Arab, Western states pledge $1.5bn for Sudan at donor event

UN’s Guterres says region needs ‘stable, democratic Sudan’ as Sudanese PM Hamdok underlines country’s ‘many challenges’.

Inflation topped an annual 100 percent last month and Sudan's currency has plunged to 141 to the dollar on the black market compared with the official rate of 55 [File: AFP]
Inflation topped an annual 100 percent last month and Sudan's currency has plunged to 141 to the dollar on the black market compared with the official rate of 55 [File: AFP]

Western and Arab countries have pledged $1.5bn at a conference hosted by Germany to help Sudan ease an economic crisis hampering its transition towards democracy after the fall of leader Omar al-Bashir.

The European Union on Thursday pledged 312 million euros ($350m), the United States $356m, Germany 150 million euros ($168m) and France 100 million euros ($112m) for various specific projects, among them planned cash transfers to poor families with the help of the World Bank, officials said at the online event.

The United Kingdom pledged 150 million pounds ($186m) and the United Arab Emirates $300m.
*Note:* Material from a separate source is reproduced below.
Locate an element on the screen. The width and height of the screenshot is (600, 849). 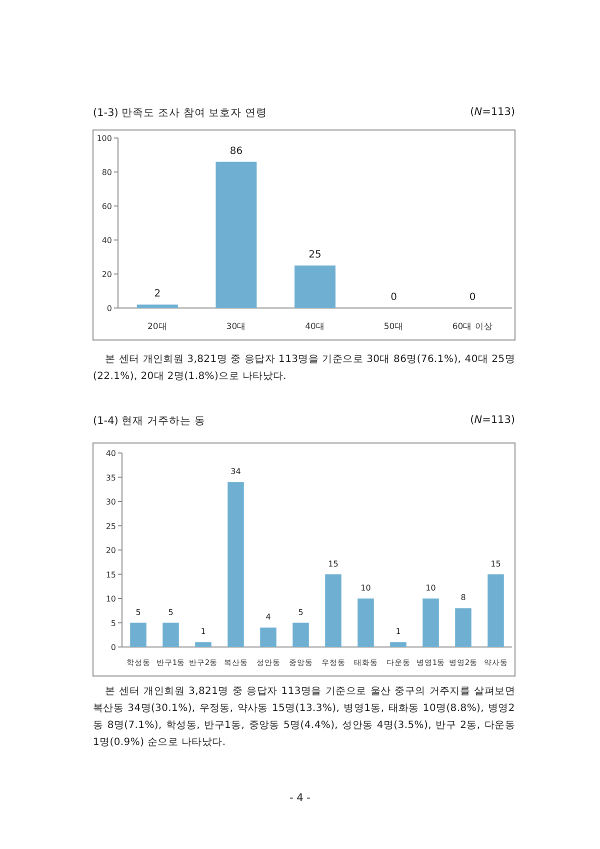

Prime Minister Abdalla Hamdok, running Sudan under a precarious, transitional power-sharing deal with the military since al-Bashir’s overthrow in a popular uprising last year, is desperate for more foreign support.

Hamdok warned that without it, instability could spread through a volatile region in east and northeastern Africa and disaffected young people would keep migrating by sea to Europe.
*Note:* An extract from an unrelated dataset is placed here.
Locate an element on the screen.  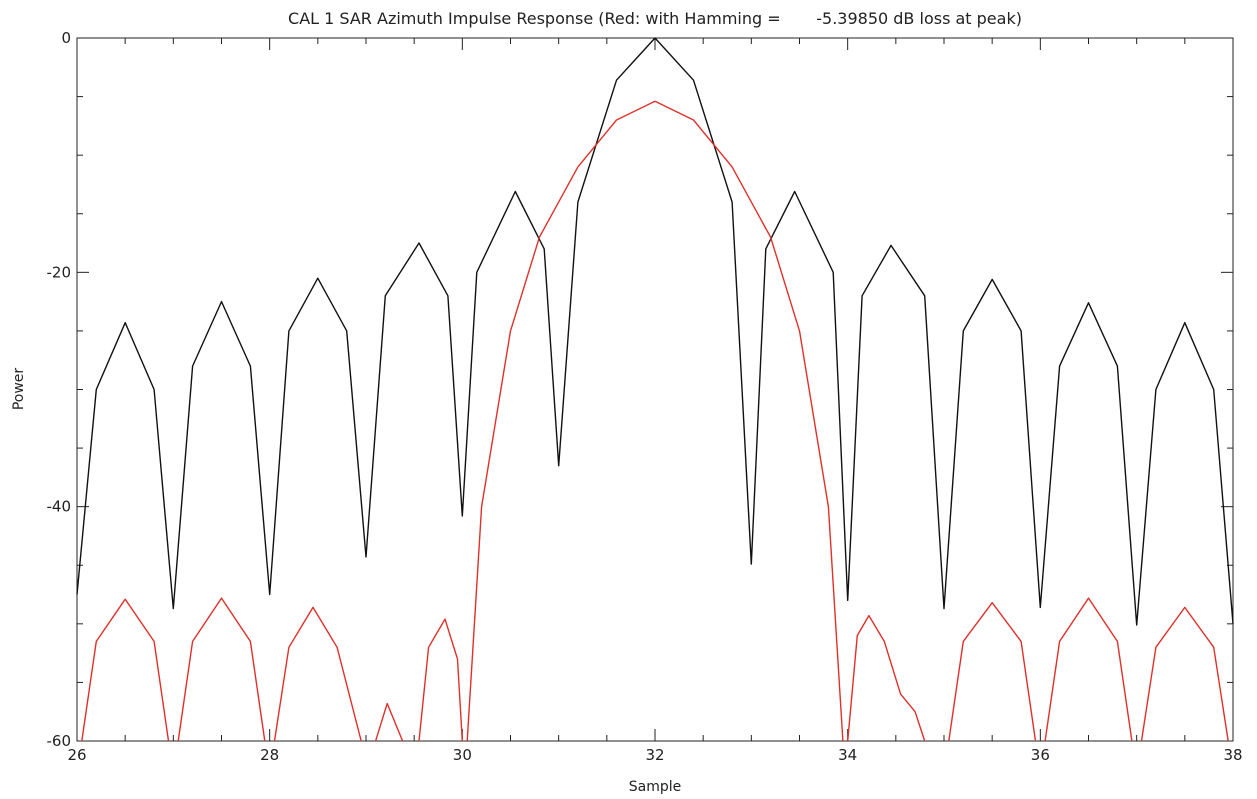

“We expect our partners to support us to have a successful transition,” he said. “I do not want to paint a rosy picture. Any transition is messy and there are so many challenges.”

Inflation topped an annual 100 percent last month and Sudan’s currency has plunged to 141 to the US dollar on the black market compared with the official rate of 55.

UN Secretary-General Antonio Guterres called for “massive” aid, saying the region needed a stable and democratic Sudan.

He gave no figure but the pledges reported so far were well below the $8bn in aid that Hamdok said in August 2019 was needed to turn around an economy in crisis since Sudan lost almost all its oil revenue when South Sudan seceded in 2011.

The family cash scheme is seen as key to softening the blow from the removal of fuel and other subsidies demanded by would-be Western donors and which cost an estimated $3bn annually.

Finance Minister Ibrahim al-Badawi told the event the government was reforming fuel subsidies, without giving details.